Pharma Exec: Develop Drugs For People, Not Just Bodies

By Charlotte Vangsgaard, Mikkel Brok-Kristensen, and Mads Holme, December 1, 2013

Sarah has been living with her disease for thirteen years now. Her treatment plan involves regular visits to doctors as well as several different drugs. This month, like every other in the recent past, Sarah has held off on committing to events. Whether it is her granddaughter's recital or her husband's alumni lunch, Sarah responds to every invitation with the same answer: "We'll see."

We can never truly understand how to better design products, services and education until we understand how patients perceive the experience of living with their illness.
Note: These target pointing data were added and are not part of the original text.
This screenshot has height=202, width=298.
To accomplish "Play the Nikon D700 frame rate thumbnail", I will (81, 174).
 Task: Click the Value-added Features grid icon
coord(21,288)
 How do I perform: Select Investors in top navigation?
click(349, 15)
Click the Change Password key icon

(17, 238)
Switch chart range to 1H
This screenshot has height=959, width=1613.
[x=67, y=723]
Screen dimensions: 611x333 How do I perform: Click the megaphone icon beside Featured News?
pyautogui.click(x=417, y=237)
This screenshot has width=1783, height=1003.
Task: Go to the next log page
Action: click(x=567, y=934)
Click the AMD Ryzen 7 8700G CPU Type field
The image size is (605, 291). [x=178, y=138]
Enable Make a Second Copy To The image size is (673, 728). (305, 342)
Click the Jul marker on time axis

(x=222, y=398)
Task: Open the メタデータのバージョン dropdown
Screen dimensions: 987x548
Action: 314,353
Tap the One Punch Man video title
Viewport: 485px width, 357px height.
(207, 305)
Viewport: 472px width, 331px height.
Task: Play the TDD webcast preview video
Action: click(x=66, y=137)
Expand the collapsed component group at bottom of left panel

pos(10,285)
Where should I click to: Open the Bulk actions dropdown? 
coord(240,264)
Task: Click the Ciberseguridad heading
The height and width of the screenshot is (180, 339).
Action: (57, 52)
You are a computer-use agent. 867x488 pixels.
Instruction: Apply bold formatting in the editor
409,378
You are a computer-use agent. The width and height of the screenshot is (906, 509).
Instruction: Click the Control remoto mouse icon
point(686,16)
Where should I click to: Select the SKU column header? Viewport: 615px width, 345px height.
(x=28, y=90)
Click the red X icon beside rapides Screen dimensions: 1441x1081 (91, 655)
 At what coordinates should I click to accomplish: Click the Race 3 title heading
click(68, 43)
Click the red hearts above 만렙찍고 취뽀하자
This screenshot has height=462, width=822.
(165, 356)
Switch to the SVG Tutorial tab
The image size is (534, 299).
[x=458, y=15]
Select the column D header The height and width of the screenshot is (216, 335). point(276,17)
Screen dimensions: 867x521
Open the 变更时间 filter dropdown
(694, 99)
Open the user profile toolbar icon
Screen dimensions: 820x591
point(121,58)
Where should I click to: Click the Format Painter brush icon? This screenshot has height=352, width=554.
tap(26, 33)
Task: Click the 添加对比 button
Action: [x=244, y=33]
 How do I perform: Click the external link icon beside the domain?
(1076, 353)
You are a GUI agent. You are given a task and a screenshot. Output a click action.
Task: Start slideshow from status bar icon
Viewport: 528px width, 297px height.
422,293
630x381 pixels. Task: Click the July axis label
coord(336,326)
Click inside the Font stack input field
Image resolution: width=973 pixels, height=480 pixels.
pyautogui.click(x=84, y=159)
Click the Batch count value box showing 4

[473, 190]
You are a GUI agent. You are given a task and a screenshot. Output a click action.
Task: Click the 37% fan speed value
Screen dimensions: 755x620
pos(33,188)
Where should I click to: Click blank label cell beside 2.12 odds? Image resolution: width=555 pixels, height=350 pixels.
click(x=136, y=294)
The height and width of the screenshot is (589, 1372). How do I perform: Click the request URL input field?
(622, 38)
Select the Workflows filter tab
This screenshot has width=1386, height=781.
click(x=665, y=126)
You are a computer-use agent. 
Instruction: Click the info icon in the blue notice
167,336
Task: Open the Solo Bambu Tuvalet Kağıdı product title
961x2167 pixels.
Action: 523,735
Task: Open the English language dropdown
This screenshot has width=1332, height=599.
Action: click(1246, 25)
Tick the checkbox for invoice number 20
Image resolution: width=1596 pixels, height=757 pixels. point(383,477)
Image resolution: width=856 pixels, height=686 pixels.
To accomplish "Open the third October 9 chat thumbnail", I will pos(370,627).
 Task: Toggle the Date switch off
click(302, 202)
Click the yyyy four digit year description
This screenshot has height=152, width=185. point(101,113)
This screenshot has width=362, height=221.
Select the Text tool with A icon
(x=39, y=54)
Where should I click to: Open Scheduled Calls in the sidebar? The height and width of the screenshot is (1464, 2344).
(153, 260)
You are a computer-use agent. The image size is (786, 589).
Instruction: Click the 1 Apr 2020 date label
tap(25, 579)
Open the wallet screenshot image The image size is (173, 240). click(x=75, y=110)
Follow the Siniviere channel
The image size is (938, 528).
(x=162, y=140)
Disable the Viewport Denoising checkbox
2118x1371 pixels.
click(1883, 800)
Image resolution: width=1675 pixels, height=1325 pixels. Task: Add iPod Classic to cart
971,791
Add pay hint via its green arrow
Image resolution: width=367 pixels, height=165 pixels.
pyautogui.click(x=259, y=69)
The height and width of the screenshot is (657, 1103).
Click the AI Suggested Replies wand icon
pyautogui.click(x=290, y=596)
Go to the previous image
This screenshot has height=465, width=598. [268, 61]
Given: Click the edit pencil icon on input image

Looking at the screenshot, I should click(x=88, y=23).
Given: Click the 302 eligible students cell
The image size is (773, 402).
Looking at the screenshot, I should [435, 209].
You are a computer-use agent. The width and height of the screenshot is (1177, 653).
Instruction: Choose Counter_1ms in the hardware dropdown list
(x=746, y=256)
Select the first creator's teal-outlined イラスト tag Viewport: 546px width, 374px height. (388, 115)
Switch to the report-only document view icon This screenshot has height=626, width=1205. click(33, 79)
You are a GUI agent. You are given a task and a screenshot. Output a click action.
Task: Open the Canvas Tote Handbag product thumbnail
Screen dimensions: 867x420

"We'll see" is code for people like Sarah, patients trying to manage a life in the midst of chronic but erratic pain. It's ironic that Sarah's treatment plan excels at charting the long-term progression of her disease while giving her no way to chart its progress on a day-to-day basis. This leaves patients like Sarah feeling socially isolated with no way of predicting and preparing for daily activities. What if a pharmaceutical company were able to deliver the benefit of consistency to patients like Sarah?

A few pharma companies have started taking steps in the direction of "patient-centric" health care, and are using patient insights to guide early drug development and clinical trials.

What is the best way to benefit someone managing a life with Sarah's disease? How do people live and work with this disease? What are their daily concerns?

The point here is to understand the contextual needs of the patients. It is insight into human behavior, and that requires an anthropological approach: open-ended observations and nonlinear problem solving. Patient-centric health care focuses on a deep understanding of the everyday life and context of patients, prescribers, and payers. How are their perceptions, choices, and behaviors formed? It delves deeply into actual human behavior, often debunking industry norms, assumptions and expectations, to deliver one or two clarifying insights rather than a vast quantity of data points.

For example, in our work with a number of chronically ill people—administering their own medicines by taking a particular number of tablets, injecting a particular volume, or inhaling a particular number of times —we found that the majority of them had a negative association with taking the max dose. Even when a doctor directed them to use a dose level of 3 tablets, say, many of the patients would find some kind of compromise: I'll use a dosage of 2 because I don't actually "feel" like I'm at 3. This perceived danger of dosages at the "maximum" or "high" end of the spectrum has no correlation with actual medical science and yet it is an insight into human behavior that pharmaceutical companies might consider for innovation opportunities. In fact, the phenomenon exists in all the various disease cases we studied.

This kind of insight—patients tend to avoid the perceived risks of a maximum dosage by moving onto a new treatment—offers up unexpected innovation opportunities for drug development as well as for secondary services like education. In a marketplace growing ever more crowded, such patient-centric innovations provide genuine points of differentiation with competitors.

Delivering valuable input for R&D

In our experience, the patient-centric approach can be used to:

  • Design success parameters for a new drug in the earliest phases: beyond the core benefit, what other key benefits can the drug deliver on? How might this drug deliver on recognizable points of differentiation from competitor drugs?

  • Guide clinical trial design: How can we structure trials to test the core benefit as well as key benefits that go beyond this core benefit (while still getting the end-points right)?

  • Create a cohesive disease area strategy 'beyond the pill:' what key elements beyond the drug itself are needed to deliver the most value for patients and providers? How can a pharma company be a trusted partner in delivering on these secondary products, services or education?

When we refer to patient-centric health care, we are really talking about how to create genuine value for the customers we serve. We can never truly understand how to better design products, services and education until we understand how patients perceive the experience of living with their illness.